Ore. abuse case lawyers want to question cardinals

PORTLAND, Ore. — Lawyers for a man who wants to hold the Vatican accountable for the priest who molested him in the 1960s asked a federal judge Wednesday to allow them to question top cardinals.

The lawyers filed papers outlining requests for depositions from Cardinal William Levada and others. Levada heads the office that defrocks pedophile priests.

The man known in court documents as John V. Doe filed suit eight years ago. No trial date is set.

Recent legal arguments have centered on whether the Vatican is actually the employer of the priest, the Rev. Andrew Ronan.

A ruling that it is could allow the suit to proceed under a U.S. law that governs how sovereign states such as the Vatican can be sued. Many of the issues may wind up in the U.S. Supreme Court, which in June refused to hear one Vatican appeal.

The Vatican’s lawyers asked U.S. District Judge Michael Mosman of Portland again Wednesday to dismiss the case.

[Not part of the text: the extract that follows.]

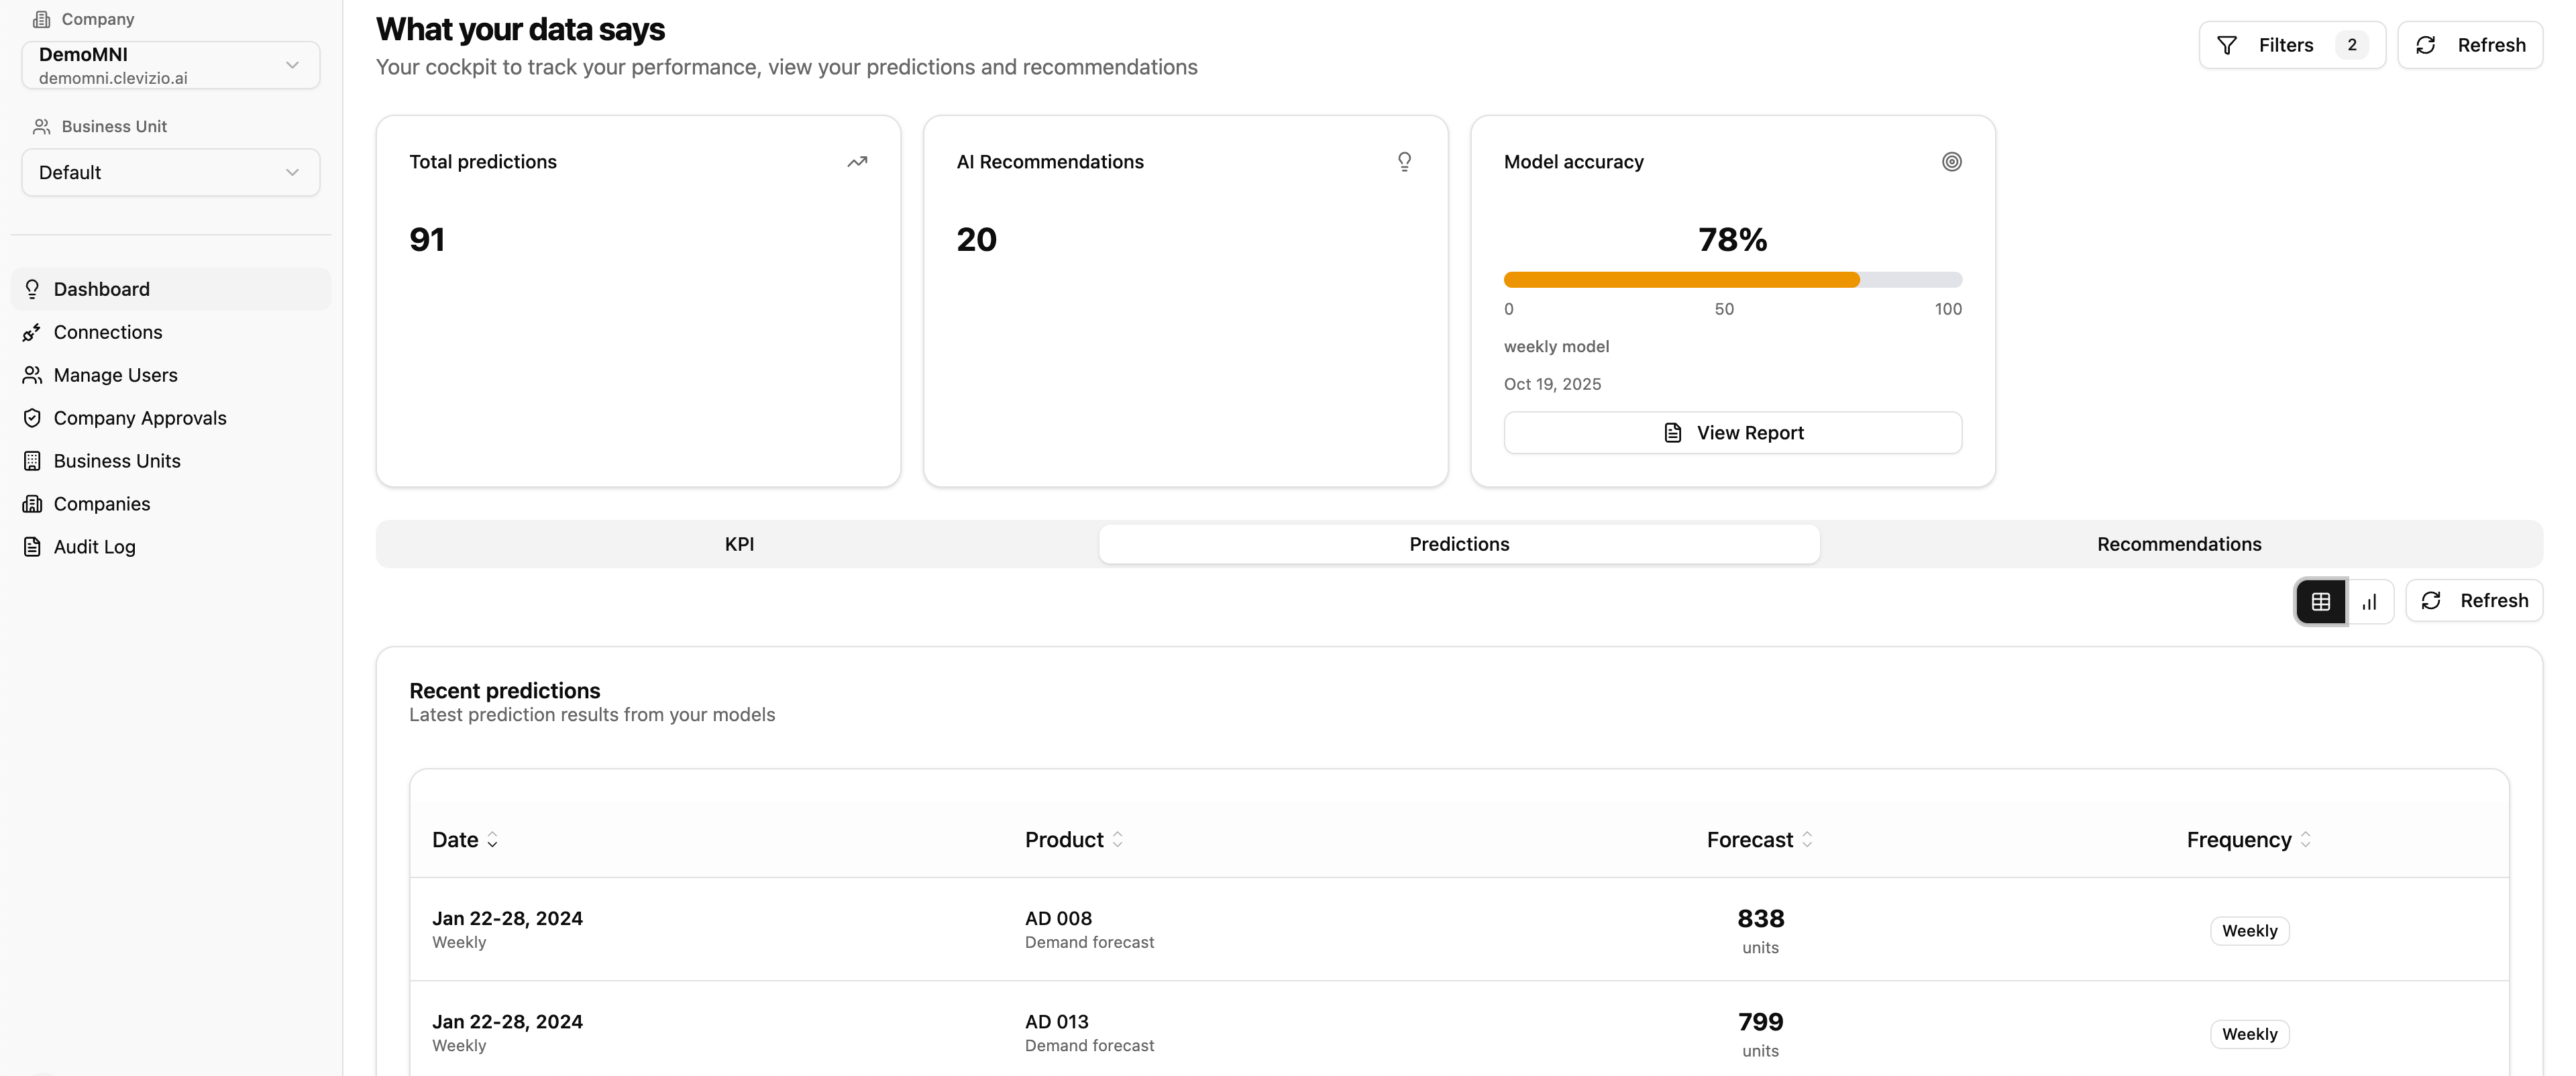Open the Filters button with count 2
This screenshot has width=2576, height=1076.
click(x=2291, y=45)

Their filing promised supporting documents that were not immediately available.

The Vatican has argued it wasn’t responsible for Ronan or his multiple transfers. Amid allegations of sexual abuse, court documents say, Ronan was transferred from Ireland to Chicago and then to Portland, where he abused the victim in the Oregon case. Ronan died in 1992.

Last month, three men dropped a Kentucky lawsuit that tried to link the Vatican to the abuse scandal.

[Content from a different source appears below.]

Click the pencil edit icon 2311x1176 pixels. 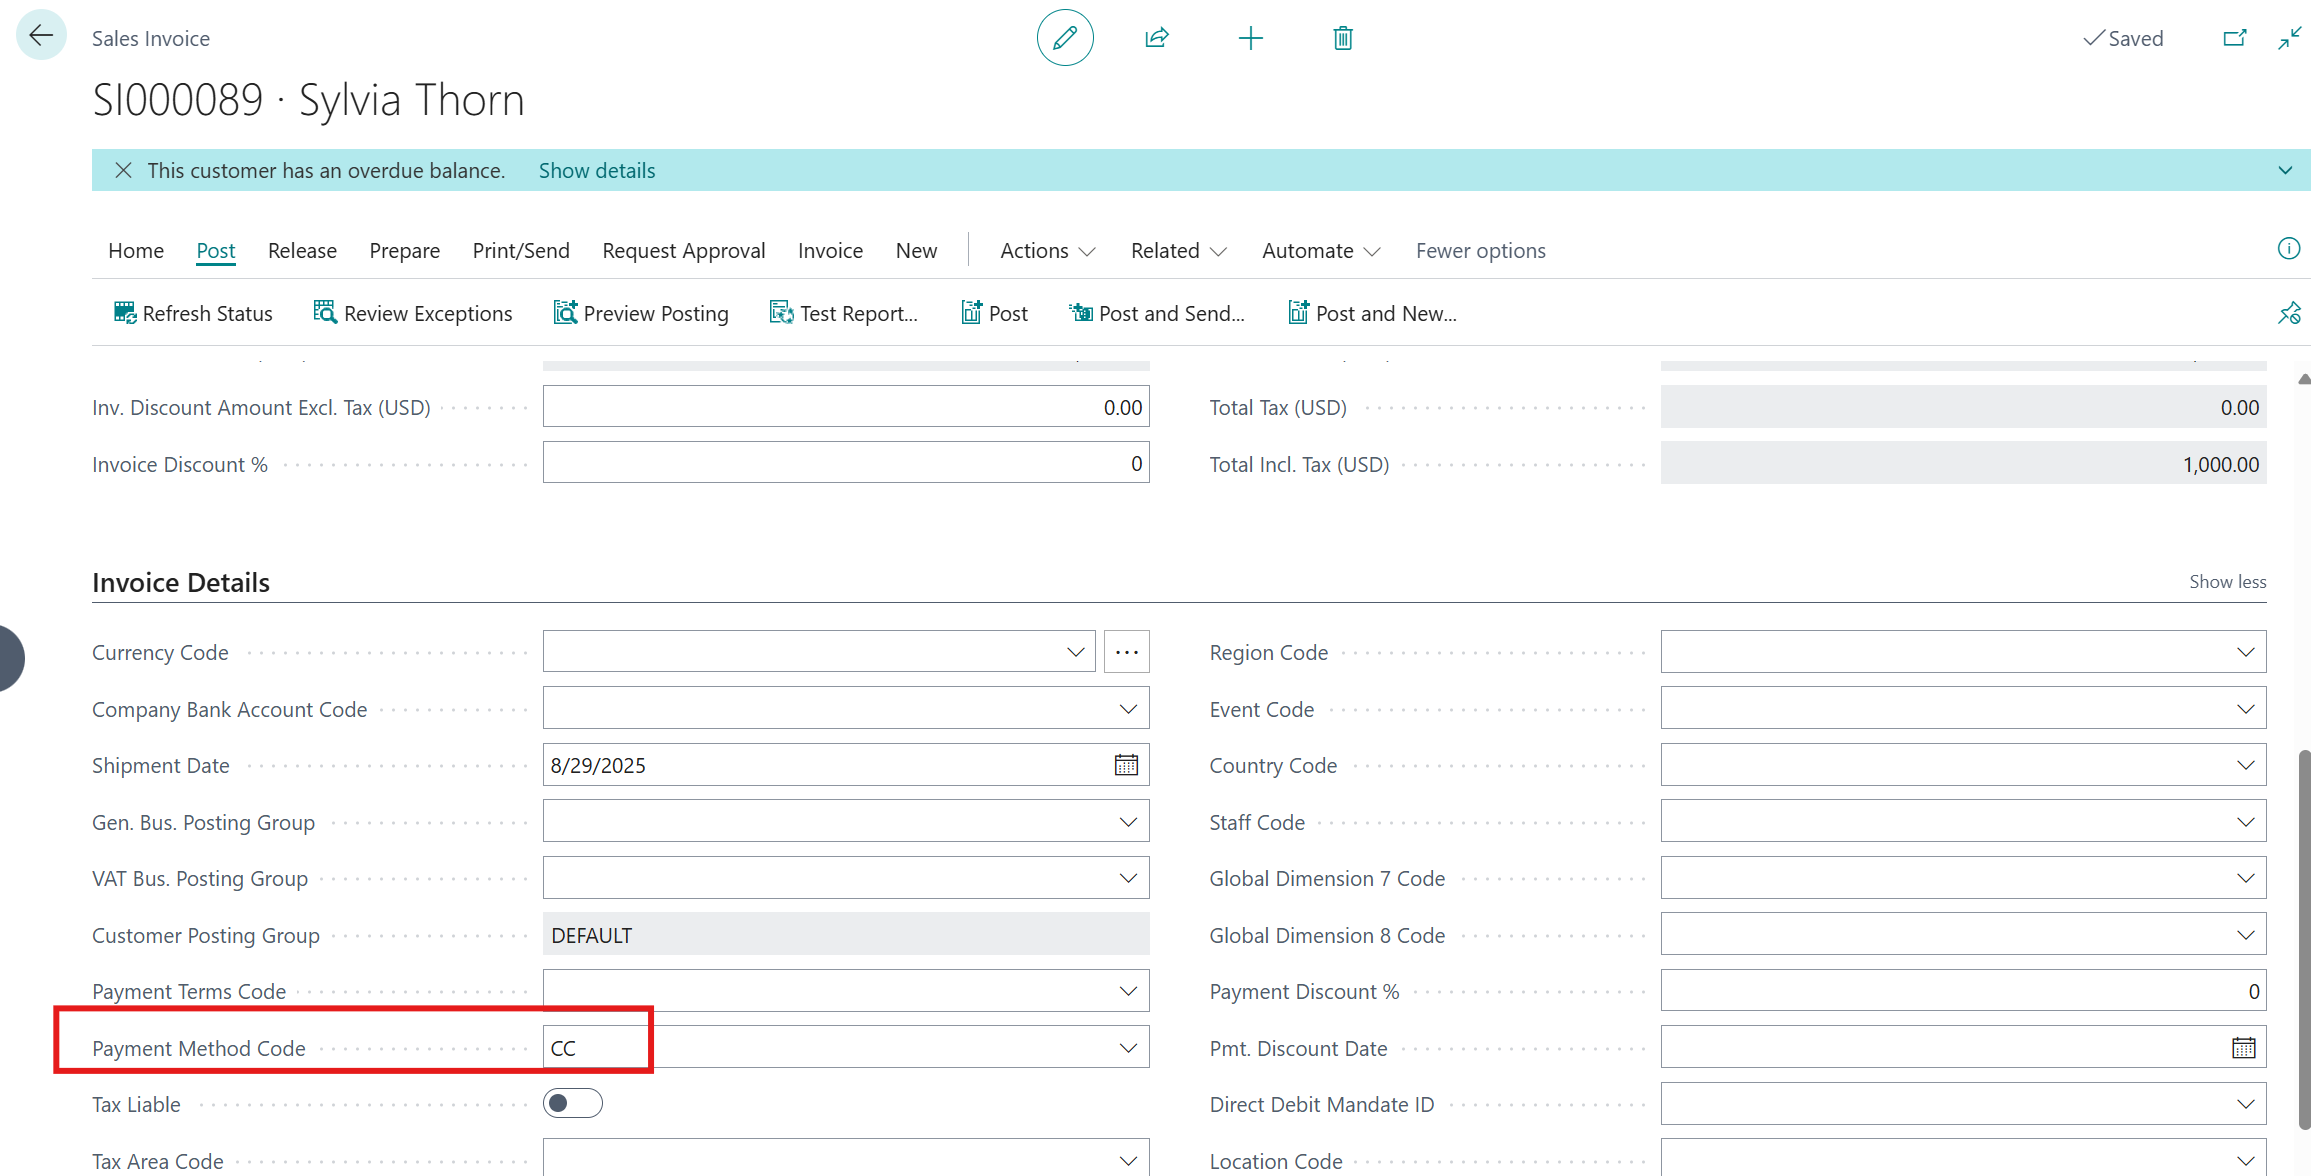pos(1065,38)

The papers filed Wednesday in Portland contend the Vatican controls how priests are hired, educated, disciplined and removed.

The documents cite correspondence in the 1980s with Cardinal Joseph Ratzinger, now Pope Benedict XVI, who was then in charge of the disciplinary office that Levada holds.

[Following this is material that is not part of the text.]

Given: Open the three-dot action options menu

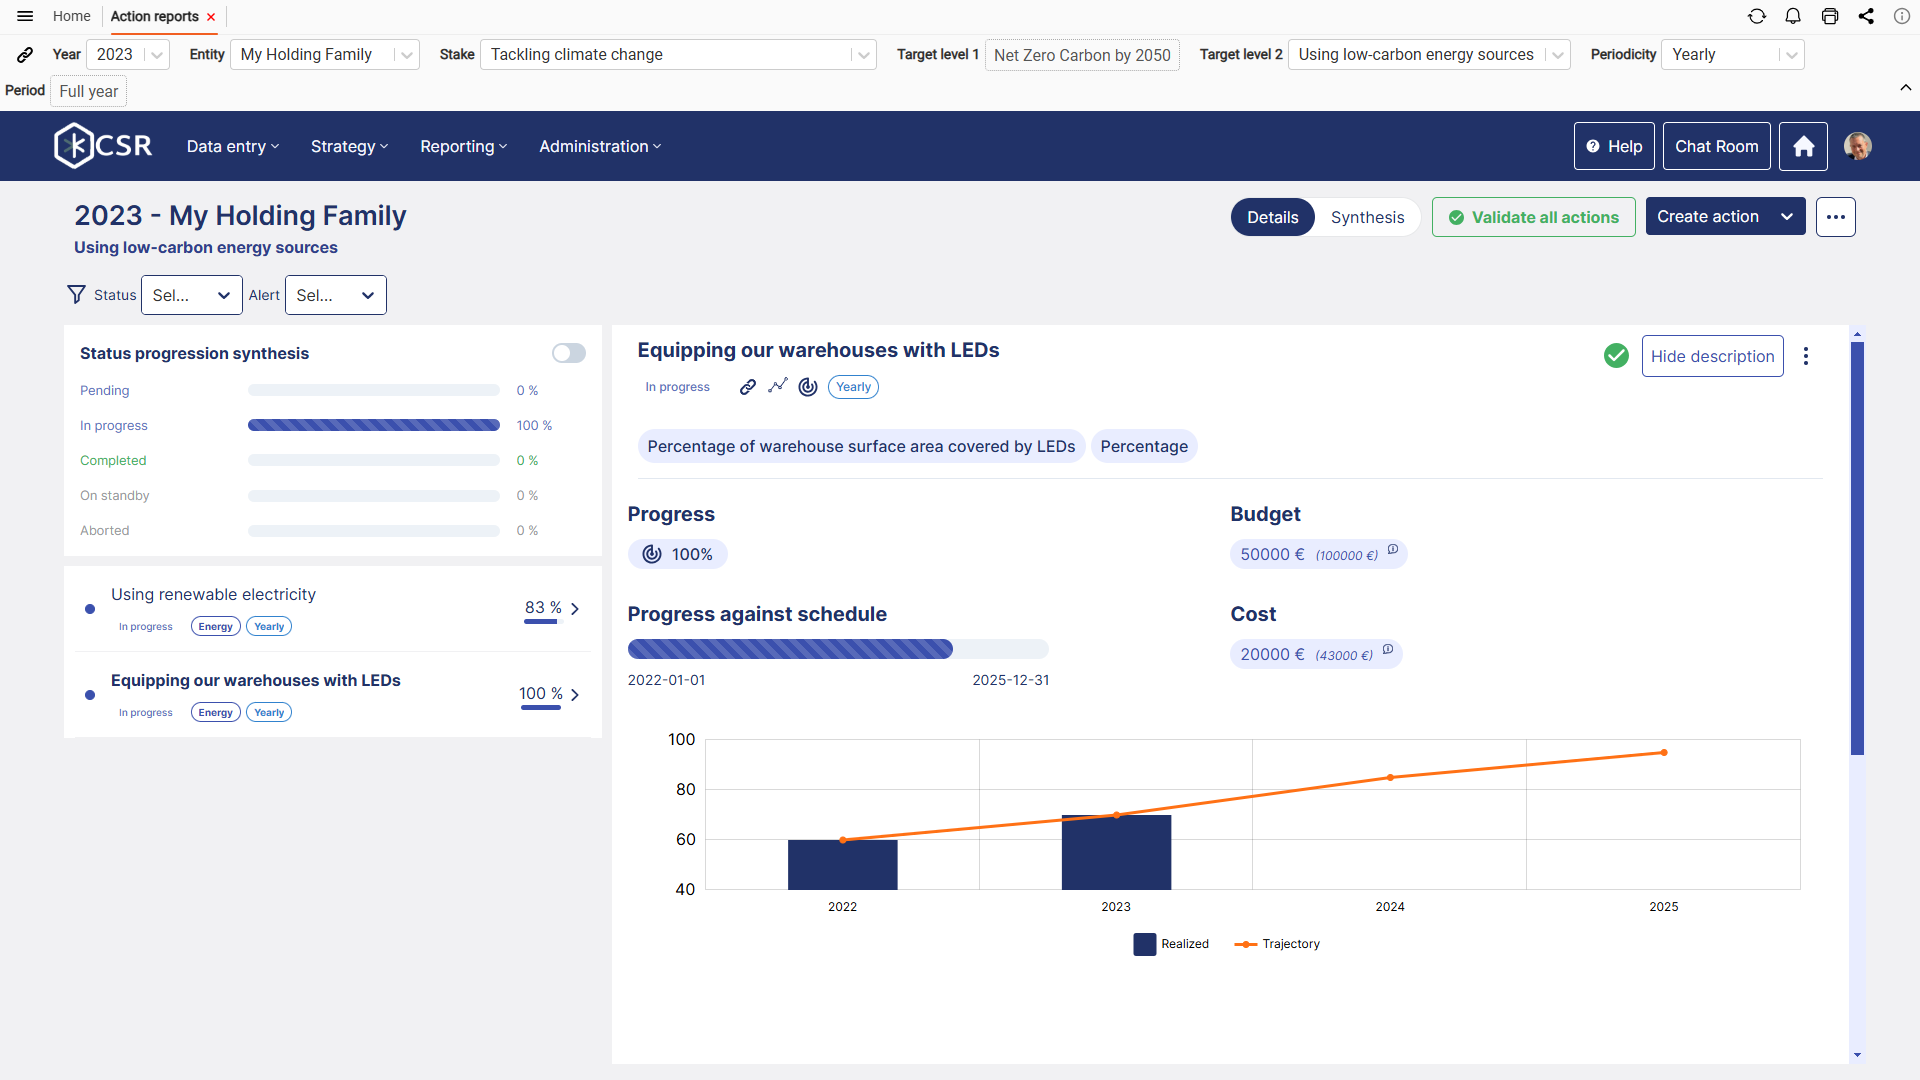Looking at the screenshot, I should pos(1806,356).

“This evidence goes directly to the Holy See’s control over individual priests, specifically showing that the Holy See (pope) is the only one that can remove a priest,” one of the documents said.

Lawyer Jeff Anderson of St. Paul, Minn., said in an interview he has not ruled out asking for a deposition from the pope. “You don’t start there. You may end up there,” he said. “You go up the ladder.”

Besides Levada, once the archbishop of San Francisco and Portland, Anderson is seeking to question Cardinal Tarcisio Bertone, the Vatican secretary of state, and his predecessor, Cardinal Angelo Sodano.

In papers filed earlier this summer, Vatican lawyers said hundreds of documents from Catholic officials showed that U.S. officials of the priest’s order “knew of Ronan’s propensities and transferred Ronan,” but the Holy See “had no prior knowledge regarding Ronan” and no role in moving him.